Last week I noticed a loud humming or growling sound from the front passenger side of he truck when I get over about 30mph. It disappears when I apply the brakes and when I veer left. Gas mileage dropped from 18 to 15 and the truck felt like it was dragging. I put truck on stands and the passenger wheel had noticeable play at the 3 and 9 position. Driver side wheel did not. That and the sound going away when veering left made me think wheel bearing. When I pulled the spindle nut it was very loose. I spun it off by hand. I swapped the bearings out. I didn't replace the races as the ones in the rotor looked ok with no obvious damage. I put the hub back together and used a torque wrench to tighten the nut down. It went to about 85ft lbs but the rotor wouldn't spin so I backed off a 1/4 turn and reassembled everything. No more play in the wheel. The truck doesn't feel like its dragging any more but the sound is unchanged. The truck drives straight and doesn't pull to one side or the other. The sound still goes away if I turn the wheel left.
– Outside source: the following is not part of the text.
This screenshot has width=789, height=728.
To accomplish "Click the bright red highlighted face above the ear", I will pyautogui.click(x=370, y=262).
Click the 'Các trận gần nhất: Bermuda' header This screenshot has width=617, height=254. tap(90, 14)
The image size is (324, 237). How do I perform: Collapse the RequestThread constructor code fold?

Not sure if it matters but the spindle nut is just a plain nut with no hole for the cotter pin. The chiltons book shows a castle nut.
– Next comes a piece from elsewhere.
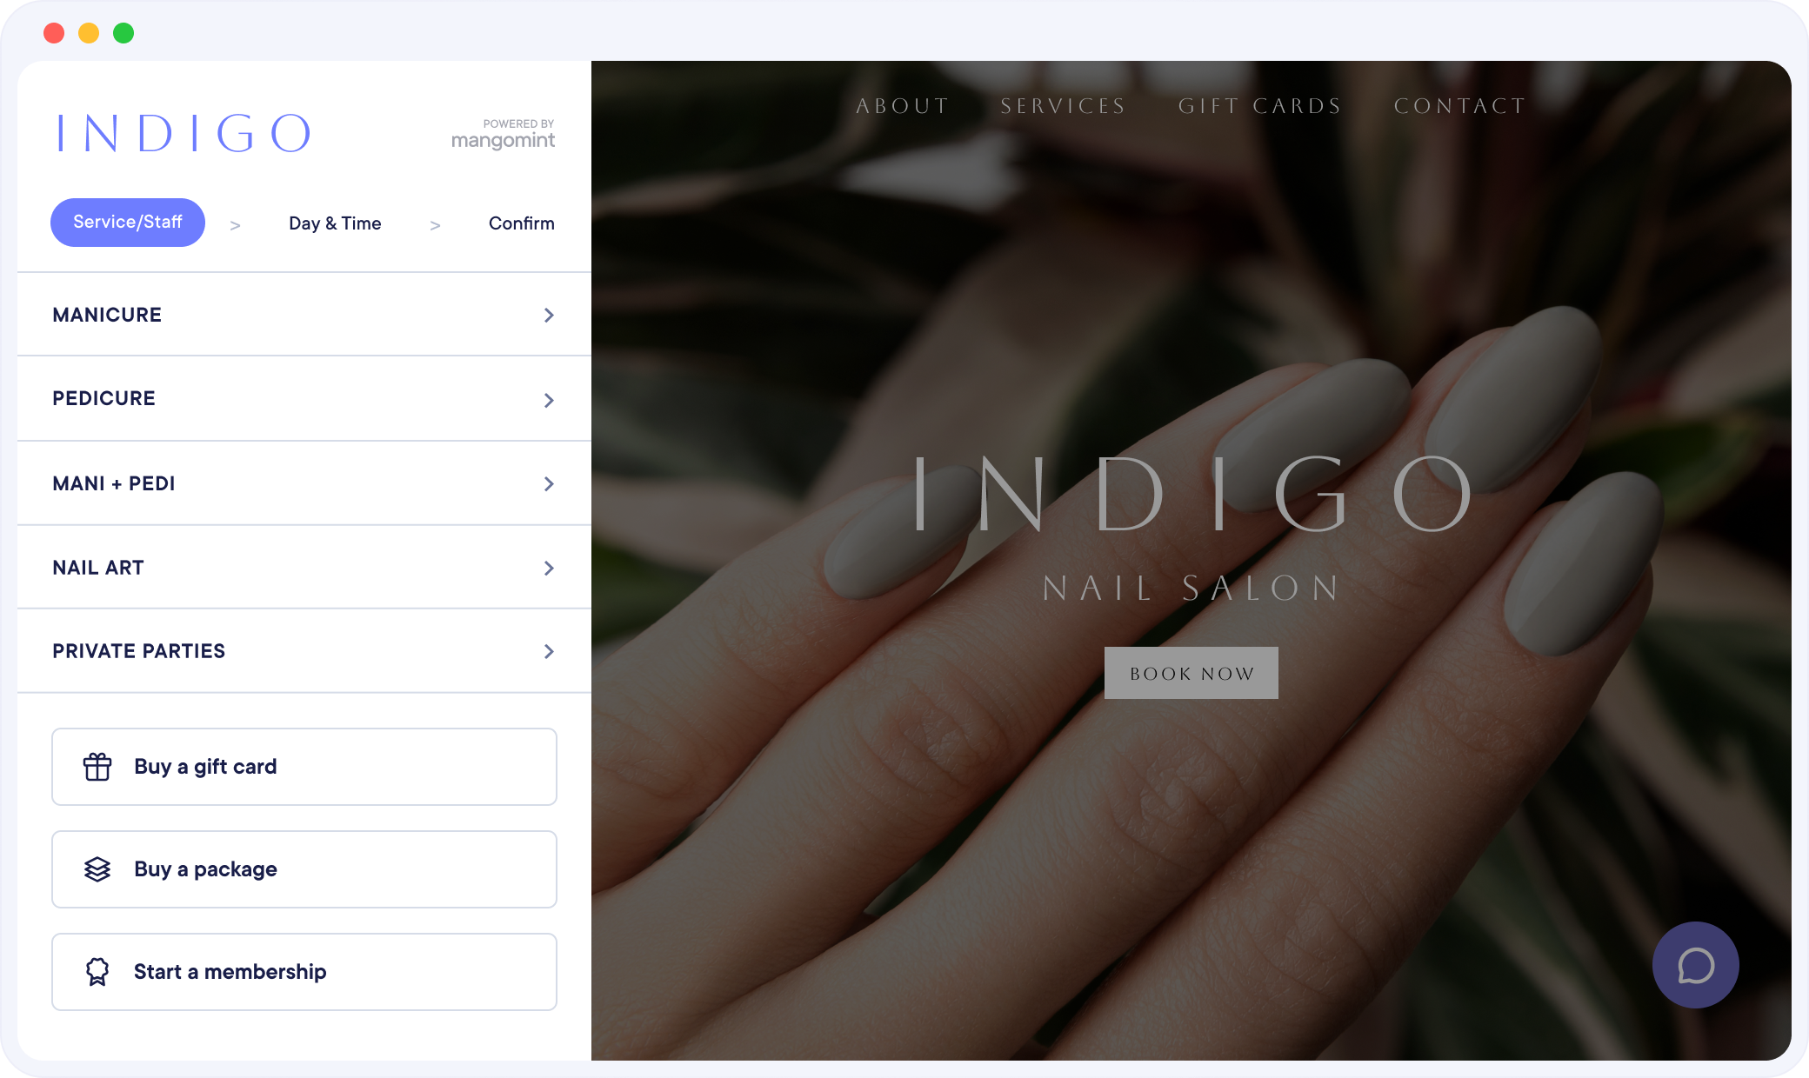Expand the Nail Art category chevron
Any help would be greatly appreciated.
 






Sounds like bad wheel bearings on the passenger side. Fairly inexpensive repair ($20-$25 for parts) unless the spindle is now ruined. If you repair the passenger side it would be a good idea to do the driver's side as well.

Never reuse the old races when replacing wheel bearings. 85 foot pounds on a 2WD spindle nut? Holly crap! - way, way, way too tight. Basically your just want zero lash (little to no play) once you seat the bearings. We're talking inch pounds, not foot pounds. I just let the weight of my wrench drop from 1:00 position on the spindle nut after seating the bearings. If necessary to line up the hole for the cotter pin loosen rather than tighten the nut a tiny bit.
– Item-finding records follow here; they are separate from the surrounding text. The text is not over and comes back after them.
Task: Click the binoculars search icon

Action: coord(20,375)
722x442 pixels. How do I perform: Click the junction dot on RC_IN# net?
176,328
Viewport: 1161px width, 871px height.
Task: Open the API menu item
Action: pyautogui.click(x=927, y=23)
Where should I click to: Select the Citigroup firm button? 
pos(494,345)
Reusing the old races and/or a ruined spindle may be your noise, but having tightened the new bearings down to 85 foot pounds may have also ruined the new bearings. The 4WD front axle nut is the one that gets torqued to high foot pounds, because it holds the hub assembly together.
 






Unit bearing.

Koda is telling you how to do old school front bearings not unit bearings like you have.


EDIT....nevermind, I know nothing about 2wd.
 






Unit bearing.

Koda is telling you how to do old school front bearings not unit bearings like you have.


EDIT....nevermind, I know nothing about 2wd.

Yes, the OP stated it was 2WD, no "unit bearings" not a hub assembly.